2.  **View Locally**:
    Open `showcase/index.html` in your browser.
    *   *Note*: Due to browser security policies (CORS), some features might require a local server if not using the generated `mock_data.js`. The system is designed to fallback to `mock_data.js` automatically.
    *   Recommended: `python -m http.server` in the root directory, then visit `http://localhost:8000/showcase/`.

## Expanding the System

*   **Adding New Data**: Simply place JSON or Markdown files in `data/`, `docs/`, or `core/libraries_and_archives/`. The next time the generator runs, they will be ingested.
*   **Adding Code Documentation**: The system now automatically scans `core/` for Python files and extracts docstrings as `code_doc` artifacts. These are available in the `data/gold_standard/` output.

## Architecture (universal_ingestor.py & universal_ingestor_v2.py)

```mermaid
graph TD
    A["Raw Files (.json, .md, .py)"] -->|UniversalIngestor| B("Gold Standard Scrubber")
    B -->|Conviction Scoring| C["Gold Standard Artifacts (.jsonl)"]
    C -->|generate_ui_data.py| D["UI Data (.json)"]
    D -->|Export| E["window.MOCK_DATA"]
    E -->|Load| F["Static Web UI"]
```
```mermaid
graph TD
    A[Start Ingestion] --> B{Scan Directories}
    B --> C[File List]
    C --> D[ProcessPoolExecutor]
    
    subgraph Parallel Workers
    D --> E[Worker 1: FileHandler]
    D --> F[Worker 2: FileHandler]
    D --> G[Worker 3: FileHandler]
    end
    
    E --> H[Scrubber: Clean & Hash]
    F --> H
    G --> H
    
    H --> I[Scrubber: Conviction Score]
    I --> J[Return Artifact Object]
    
    J --> K[Main Thread: Aggregator]
    K --> L[Save .jsonl]
    K --> M[Update State Hash Map]
```

Concurrency: Uses ProcessPoolExecutor to scrub files in parallel.

Incremental State: Uses MD5 hashing to skip files that haven't changed since the last run.

Abstracted Handlers: Can easily plug in new file types (CSV, YAML, PDF) without breaking the core loop.

Rich Metadata: Added basic code complexity metrics (Cyclomatic complexity) and "Key Term" extraction.

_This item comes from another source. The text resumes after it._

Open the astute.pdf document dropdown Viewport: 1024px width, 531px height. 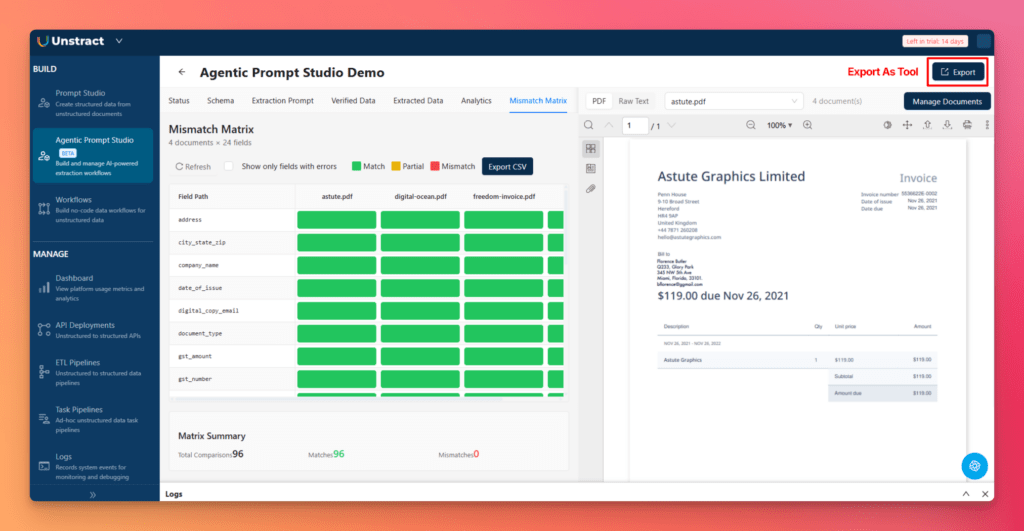[734, 101]
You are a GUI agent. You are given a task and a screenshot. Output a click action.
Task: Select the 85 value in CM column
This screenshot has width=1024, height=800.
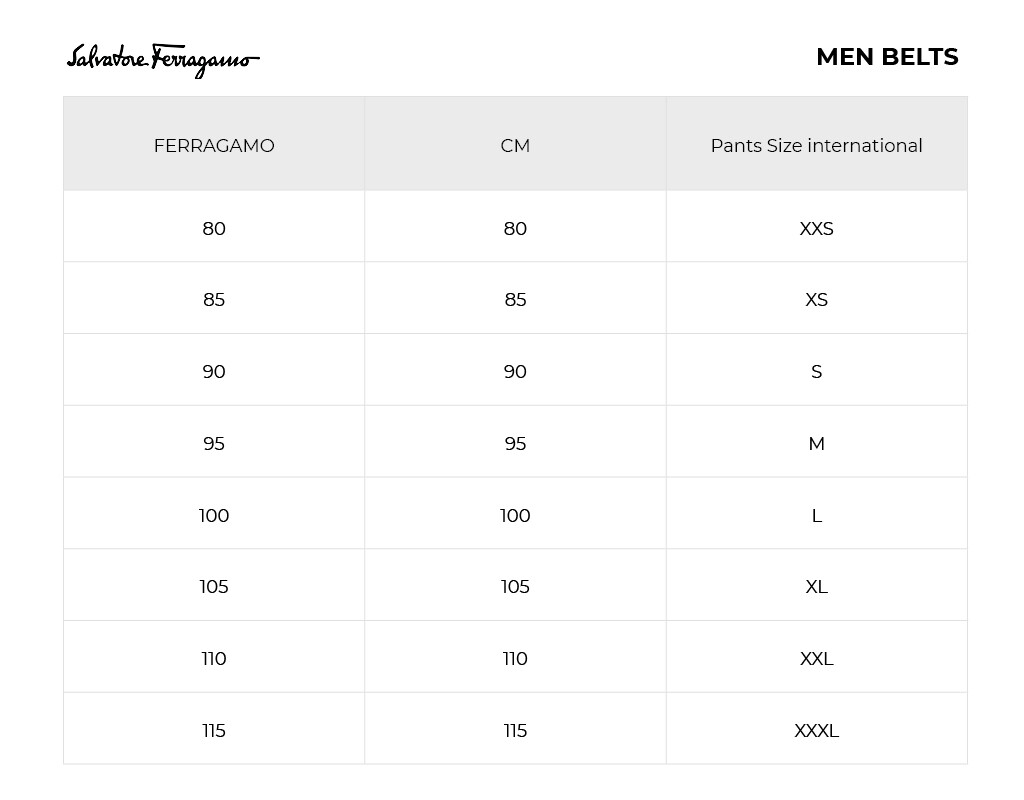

Configurable Weights: The GoldStandardScrubber now uses a WEIGHTS dictionary. This means you can tune how strict you want the scoring to be without rewriting logic.

Strategy Pattern for Files: The FileHandlers class separates the logic. If you want to add PDF support later, you just add handle_pdf and register it in self.handlers. You don't touch the main loop.

Parallelism: By using ProcessPoolExecutor, this script will utilize all CPU cores. If you have 1,000 files, this will be significantly faster than the loop approach.

Dataclasses: Using @dataclass for GoldStandardArtifact reduces boilerplate code and makes the object easier to serialize/deserialize.

State Management: The ingestion_state.json saves hashes. Currently, I have it generating the full JSONL every time (safest for static builds), but the infrastructure is there to implement a "Diff Only" mode easily.